**Exercise aim:**
Your answer should be the exact lines of the records, starting with the one containing "Open the contacts list showing 3" and running to the end.

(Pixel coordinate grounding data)

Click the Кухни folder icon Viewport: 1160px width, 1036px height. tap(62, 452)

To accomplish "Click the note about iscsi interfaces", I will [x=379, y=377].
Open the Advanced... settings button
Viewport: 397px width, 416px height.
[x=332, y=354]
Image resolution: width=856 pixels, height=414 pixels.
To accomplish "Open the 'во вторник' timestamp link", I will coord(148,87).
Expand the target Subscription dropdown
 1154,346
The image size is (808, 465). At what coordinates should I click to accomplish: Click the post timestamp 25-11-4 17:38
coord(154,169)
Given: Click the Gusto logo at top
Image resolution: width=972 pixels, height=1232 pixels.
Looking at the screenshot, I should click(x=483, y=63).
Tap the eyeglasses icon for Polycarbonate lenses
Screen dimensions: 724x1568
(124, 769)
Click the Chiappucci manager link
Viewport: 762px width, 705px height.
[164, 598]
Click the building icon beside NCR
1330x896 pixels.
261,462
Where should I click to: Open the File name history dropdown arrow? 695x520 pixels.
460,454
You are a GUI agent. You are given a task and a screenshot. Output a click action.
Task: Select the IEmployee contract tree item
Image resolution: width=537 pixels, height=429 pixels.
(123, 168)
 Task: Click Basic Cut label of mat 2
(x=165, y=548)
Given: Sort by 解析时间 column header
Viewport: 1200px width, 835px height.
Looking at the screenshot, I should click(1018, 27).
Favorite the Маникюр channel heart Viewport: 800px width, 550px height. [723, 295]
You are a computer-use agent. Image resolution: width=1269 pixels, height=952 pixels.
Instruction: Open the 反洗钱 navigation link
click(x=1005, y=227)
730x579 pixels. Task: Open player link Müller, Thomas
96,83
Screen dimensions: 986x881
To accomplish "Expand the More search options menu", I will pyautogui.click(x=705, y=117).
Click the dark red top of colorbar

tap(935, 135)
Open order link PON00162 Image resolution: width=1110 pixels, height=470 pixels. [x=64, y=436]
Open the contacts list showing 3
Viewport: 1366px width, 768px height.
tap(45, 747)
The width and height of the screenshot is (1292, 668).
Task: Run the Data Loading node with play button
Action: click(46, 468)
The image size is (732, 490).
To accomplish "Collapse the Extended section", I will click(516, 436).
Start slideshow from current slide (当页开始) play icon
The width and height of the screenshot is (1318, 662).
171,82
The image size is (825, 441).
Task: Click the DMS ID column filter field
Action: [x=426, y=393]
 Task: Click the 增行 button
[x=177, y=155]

**Answer to this exercise:**
Open the contacts list showing 3
Viewport: 1366px width, 768px height.
tap(45, 747)
The width and height of the screenshot is (1292, 668).
Task: Run the Data Loading node with play button
Action: click(46, 468)
The image size is (732, 490).
To accomplish "Collapse the Extended section", I will click(516, 436).
Start slideshow from current slide (当页开始) play icon
The width and height of the screenshot is (1318, 662).
171,82
The image size is (825, 441).
Task: Click the DMS ID column filter field
Action: [x=426, y=393]
 Task: Click the 增行 button
[x=177, y=155]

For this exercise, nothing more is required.